In the horror-comedy M3gan, talented roboticist Gemma (Allison Williams) builds a Model 3 Generative Android—M3gan, for short—to help her 8-year-old niece Cady (Violet McGraw) cope with the loss of her parents. The incredibly lifelike humanoid robot, who is programmed to sing, dance, and babysit, quickly becomes Cady’s best friend, but after developing a mind of her own, the high-tech toy becomes Gemma’s worst nightmare.
Produced by Blumhouse (The Black Phone) and James Wan (Saw, The Conjuring films), M3gan is Frankenstein for the Internet age. Except this time, the monster we created is a marvel of artificial intelligence that has been designed to protect its child companion from harm, both real and imagined. (Wan’s initial pitch for M3gan, which he co-wrote, was “Annabelle meets The Terminator.”)
To Williams, M3gan is a cautionary tale for anyone who thinks outsourcing child care duties to a highly intelligent, but morally dubious machine is a good idea. “We all have smart devices in our home, but we never really stopped to talk about what happens if Alexa becomes sentient,” she tells TIME. “Like, what do we do?”
The film, in theaters now, doesn’t answer that question, but its star and executive producer hopes it will spark conversations about the role these smart devices play in the lives of adults and children alike. So far though the chatter around director Gerard Johnstone’s film is less focused on the perils of A.I. and more on the mysterious killer doll at the center of it.
M3gan is an impressive feat of movie magic; a mix of animatronics, puppeteering, CGI, and the stunt work of actor and dancer Amie Donald. After working with M3gan, Williams totally understands why the Internet is so obsessed with her. “Any iteration of M3gan was the very definition of uncanny,” she says. “She’s hard to look away from.” Below, Williams discusses creepy dolls, not playing against type, and why Chucky is no match for M3gan.
Many people got to know you on Girls, but since appearing in Jordan Peele’s Get Out nearly six years ago, you’ve racked up an impressive list of horror titles. What attracts you to the genre?
For years, I was looking for things that took me outside the realm of [my Girls character] Marnie because to me what defined a good career was being able to play a variety of people. [After] Get Out, I learned to love playing with the idea of my identity, the expectations people have once they see me on screen.

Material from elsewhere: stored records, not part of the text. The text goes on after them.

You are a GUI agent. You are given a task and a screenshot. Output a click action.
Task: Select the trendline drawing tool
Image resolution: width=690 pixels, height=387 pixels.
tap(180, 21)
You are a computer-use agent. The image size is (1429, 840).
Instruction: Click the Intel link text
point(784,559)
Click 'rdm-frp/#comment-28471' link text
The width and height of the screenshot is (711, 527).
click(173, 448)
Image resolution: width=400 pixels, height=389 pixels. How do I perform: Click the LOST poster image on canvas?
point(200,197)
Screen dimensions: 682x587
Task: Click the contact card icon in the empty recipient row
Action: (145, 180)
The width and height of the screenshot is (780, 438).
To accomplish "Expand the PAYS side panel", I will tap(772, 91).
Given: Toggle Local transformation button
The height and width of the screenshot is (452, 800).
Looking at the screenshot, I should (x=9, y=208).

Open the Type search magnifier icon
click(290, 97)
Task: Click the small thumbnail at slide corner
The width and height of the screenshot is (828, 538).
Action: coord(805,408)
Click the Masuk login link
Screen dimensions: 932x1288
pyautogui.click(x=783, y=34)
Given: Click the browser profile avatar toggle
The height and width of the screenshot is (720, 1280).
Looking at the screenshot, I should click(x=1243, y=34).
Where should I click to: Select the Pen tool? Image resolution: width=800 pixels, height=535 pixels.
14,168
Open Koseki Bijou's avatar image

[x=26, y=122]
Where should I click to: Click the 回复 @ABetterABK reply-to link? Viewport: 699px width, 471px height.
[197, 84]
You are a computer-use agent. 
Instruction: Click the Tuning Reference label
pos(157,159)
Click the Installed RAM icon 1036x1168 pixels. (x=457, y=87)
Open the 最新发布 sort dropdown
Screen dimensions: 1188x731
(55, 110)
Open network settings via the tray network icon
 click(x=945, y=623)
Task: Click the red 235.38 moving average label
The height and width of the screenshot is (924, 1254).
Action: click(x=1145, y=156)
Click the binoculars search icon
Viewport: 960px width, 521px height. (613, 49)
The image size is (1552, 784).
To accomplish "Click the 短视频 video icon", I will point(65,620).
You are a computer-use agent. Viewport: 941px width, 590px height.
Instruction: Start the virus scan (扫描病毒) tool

How does horror allow you to do that?
I’ve enjoyed the amount to which I can play against the roles that I’ve played before, and have them in conversation with each other. I’ve loved being able to explore very serious subject matter in some of these movies. I get extremely scared so it’s not from a place of lifelong passion for being scared [that I make horror movies]. From a purely creative standpoint, I find them extraordinarily appealing.
How scary was it acting opposite M3gan?
Whether it was the animatronic puppet or Amie Donald in her hellish mask, every version [of M3gan] was so scary that it was not hard to inject fear into my performance. Being that close to the animatronic mechanism was helpful in preserving the sense that [my character] understands that it’s an inanimate object, but there’s still that part of her that thinks, “What if I walk out of the room and it starts walking all by itself?”
I had read about the mask that Amie Donald wore while filming the movie. It sounds absolutely terrifying.
Terrifying! When we did the principal photography, they used a M3gan mask that was as real as possible. It had tiny pin-prick holes in the eyeballs so that Amie could see. She had to come up with a system of hand gestures for her handlers because we also couldn’t hear her very well. When we went back and did a little bit of additional photography, they realized that they didn’t need to have M3gan’s face on the mask. They could add it in post. It got way scarier once they cut the face away. In some early cuts of the film, you could just see Amie’s adorable face smiling through the middle of this see-through mask. It was so unsettling.
You play a toy-making roboticist in M3gan. How did you prepare for the role? Can you build a robot after making this movie?
One hundred percent, I can build a robot. No, I’m kidding, but I know a lot of people who work in A.I. so I have been around that jargon for a long time now. Have I ever understood it? Absolutely not, I am an English major through and through. I am terrible with numbers. However, I reached out to my friends who have expertise in this field and asked them what they thought about Gemma as a character and M3gan as an invention.
What was their take on M3gan?
[They] were quick to point out that M3gan’s mobility is the aspect of her development that we’re the farthest from. It was fascinating to have conversations where people were like, “It’s exaggerated, but you’re not very far off the mark.”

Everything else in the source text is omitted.